Extracted records
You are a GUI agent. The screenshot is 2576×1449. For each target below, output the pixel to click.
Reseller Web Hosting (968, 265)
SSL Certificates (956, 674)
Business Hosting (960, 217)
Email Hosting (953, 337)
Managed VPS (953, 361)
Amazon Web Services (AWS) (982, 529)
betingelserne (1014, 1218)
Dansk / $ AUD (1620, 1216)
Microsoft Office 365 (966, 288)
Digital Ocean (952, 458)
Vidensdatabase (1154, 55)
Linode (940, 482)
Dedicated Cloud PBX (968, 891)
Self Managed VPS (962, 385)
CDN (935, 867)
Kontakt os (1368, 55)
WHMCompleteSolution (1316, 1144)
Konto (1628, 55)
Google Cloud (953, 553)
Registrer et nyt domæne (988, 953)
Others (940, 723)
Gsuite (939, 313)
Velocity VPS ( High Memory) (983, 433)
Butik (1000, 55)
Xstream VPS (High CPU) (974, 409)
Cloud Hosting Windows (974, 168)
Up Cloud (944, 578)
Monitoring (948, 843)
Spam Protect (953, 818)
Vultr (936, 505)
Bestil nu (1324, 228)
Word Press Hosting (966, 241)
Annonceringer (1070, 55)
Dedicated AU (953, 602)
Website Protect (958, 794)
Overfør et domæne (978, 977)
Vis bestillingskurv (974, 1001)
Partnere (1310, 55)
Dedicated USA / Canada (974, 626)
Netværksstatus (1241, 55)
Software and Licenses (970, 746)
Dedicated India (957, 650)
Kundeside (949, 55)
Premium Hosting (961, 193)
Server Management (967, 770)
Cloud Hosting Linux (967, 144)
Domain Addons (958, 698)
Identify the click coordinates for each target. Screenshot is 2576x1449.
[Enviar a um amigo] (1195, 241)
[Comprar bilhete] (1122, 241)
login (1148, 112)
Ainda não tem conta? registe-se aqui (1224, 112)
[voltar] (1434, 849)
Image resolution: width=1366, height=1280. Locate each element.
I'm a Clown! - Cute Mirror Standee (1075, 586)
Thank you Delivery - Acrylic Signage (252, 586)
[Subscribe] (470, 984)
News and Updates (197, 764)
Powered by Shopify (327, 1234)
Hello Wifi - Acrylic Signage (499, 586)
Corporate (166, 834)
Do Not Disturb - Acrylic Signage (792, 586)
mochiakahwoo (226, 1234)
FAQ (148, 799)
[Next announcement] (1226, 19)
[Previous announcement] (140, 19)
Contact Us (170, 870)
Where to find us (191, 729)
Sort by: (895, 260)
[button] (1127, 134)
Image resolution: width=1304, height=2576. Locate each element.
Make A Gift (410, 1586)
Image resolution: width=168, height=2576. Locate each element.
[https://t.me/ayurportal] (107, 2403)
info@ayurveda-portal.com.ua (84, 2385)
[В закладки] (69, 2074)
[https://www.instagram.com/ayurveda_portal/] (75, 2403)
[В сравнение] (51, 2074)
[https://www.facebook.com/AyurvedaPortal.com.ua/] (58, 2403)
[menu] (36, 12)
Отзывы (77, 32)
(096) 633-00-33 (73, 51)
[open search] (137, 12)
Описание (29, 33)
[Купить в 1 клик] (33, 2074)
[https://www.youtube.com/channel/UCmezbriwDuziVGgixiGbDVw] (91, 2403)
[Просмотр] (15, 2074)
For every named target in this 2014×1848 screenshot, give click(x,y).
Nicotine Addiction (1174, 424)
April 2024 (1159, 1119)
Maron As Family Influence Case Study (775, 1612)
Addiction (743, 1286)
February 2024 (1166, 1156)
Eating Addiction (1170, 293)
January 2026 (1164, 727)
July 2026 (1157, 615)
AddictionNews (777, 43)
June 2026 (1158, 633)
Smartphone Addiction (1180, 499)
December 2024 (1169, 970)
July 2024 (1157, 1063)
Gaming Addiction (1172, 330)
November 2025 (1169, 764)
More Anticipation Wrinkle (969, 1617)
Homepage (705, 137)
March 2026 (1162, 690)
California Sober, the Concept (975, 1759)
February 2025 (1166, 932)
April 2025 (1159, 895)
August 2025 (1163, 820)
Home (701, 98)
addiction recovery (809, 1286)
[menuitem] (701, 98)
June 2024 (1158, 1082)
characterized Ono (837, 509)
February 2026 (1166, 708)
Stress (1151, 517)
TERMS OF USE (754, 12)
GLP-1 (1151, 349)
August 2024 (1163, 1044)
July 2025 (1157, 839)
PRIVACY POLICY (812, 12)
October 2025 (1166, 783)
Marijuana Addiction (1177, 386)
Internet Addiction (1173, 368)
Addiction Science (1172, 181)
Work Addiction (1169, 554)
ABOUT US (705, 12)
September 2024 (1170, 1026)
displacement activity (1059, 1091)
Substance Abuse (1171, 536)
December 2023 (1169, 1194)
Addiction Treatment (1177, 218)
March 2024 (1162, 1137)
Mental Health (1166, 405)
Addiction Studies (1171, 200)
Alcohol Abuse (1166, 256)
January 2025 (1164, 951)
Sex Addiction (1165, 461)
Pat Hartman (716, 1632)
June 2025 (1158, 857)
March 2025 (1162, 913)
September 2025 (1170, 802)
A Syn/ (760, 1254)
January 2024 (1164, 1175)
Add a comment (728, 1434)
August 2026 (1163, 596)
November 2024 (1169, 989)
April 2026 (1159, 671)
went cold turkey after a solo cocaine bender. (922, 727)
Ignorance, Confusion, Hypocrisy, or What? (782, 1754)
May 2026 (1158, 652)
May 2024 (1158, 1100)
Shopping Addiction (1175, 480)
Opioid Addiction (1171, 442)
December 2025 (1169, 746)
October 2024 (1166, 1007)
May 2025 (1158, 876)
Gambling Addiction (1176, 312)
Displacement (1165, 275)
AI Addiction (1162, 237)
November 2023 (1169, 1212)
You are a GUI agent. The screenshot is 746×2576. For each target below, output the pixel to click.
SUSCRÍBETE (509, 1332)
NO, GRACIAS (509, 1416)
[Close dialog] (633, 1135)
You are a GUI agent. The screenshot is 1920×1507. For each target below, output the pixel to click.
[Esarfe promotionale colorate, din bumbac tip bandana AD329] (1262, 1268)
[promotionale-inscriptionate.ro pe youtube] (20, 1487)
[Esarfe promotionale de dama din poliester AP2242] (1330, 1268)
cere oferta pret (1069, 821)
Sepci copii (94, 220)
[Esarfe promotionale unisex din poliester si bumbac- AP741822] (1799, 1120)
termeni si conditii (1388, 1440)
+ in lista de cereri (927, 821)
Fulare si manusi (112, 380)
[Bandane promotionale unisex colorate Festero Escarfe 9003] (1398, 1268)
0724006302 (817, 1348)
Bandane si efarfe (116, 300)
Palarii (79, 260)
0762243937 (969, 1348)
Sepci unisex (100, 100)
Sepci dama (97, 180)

**Assigned task**. In the entries above, find the line with "July 2026 (1157, 615)" and the line with "Add a comment (728, 1434)", then set down exactly those two and every line between them, nothing else.

**Task result**.
July 2026 (1157, 615)
AddictionNews (777, 43)
June 2026 (1158, 633)
Smartphone Addiction (1180, 499)
December 2024 (1169, 970)
July 2024 (1157, 1063)
Gaming Addiction (1172, 330)
November 2025 (1169, 764)
More Anticipation Wrinkle (969, 1617)
Homepage (705, 137)
March 2026 (1162, 690)
California Sober, the Concept (975, 1759)
February 2025 (1166, 932)
April 2025 (1159, 895)
August 2025 (1163, 820)
Home (701, 98)
addiction recovery (809, 1286)
[menuitem] (701, 98)
June 2024 (1158, 1082)
characterized Ono (837, 509)
February 2026 (1166, 708)
Stress (1151, 517)
TERMS OF USE (754, 12)
GLP-1 (1151, 349)
August 2024 (1163, 1044)
July 2025 (1157, 839)
PRIVACY POLICY (812, 12)
October 2025 (1166, 783)
Marijuana Addiction (1177, 386)
Internet Addiction (1173, 368)
Addiction Science (1172, 181)
Work Addiction (1169, 554)
ABOUT US (705, 12)
September 2024 (1170, 1026)
displacement activity (1059, 1091)
Substance Abuse (1171, 536)
December 2023 (1169, 1194)
Addiction Treatment (1177, 218)
March 2024 (1162, 1137)
Mental Health (1166, 405)
Addiction Studies (1171, 200)
Alcohol Abuse (1166, 256)
January 2025 (1164, 951)
Sex Addiction (1165, 461)
Pat Hartman (716, 1632)
June 2025 (1158, 857)
March 2025 (1162, 913)
September 2025 (1170, 802)
A Syn/ (760, 1254)
January 2024 (1164, 1175)
Add a comment (728, 1434)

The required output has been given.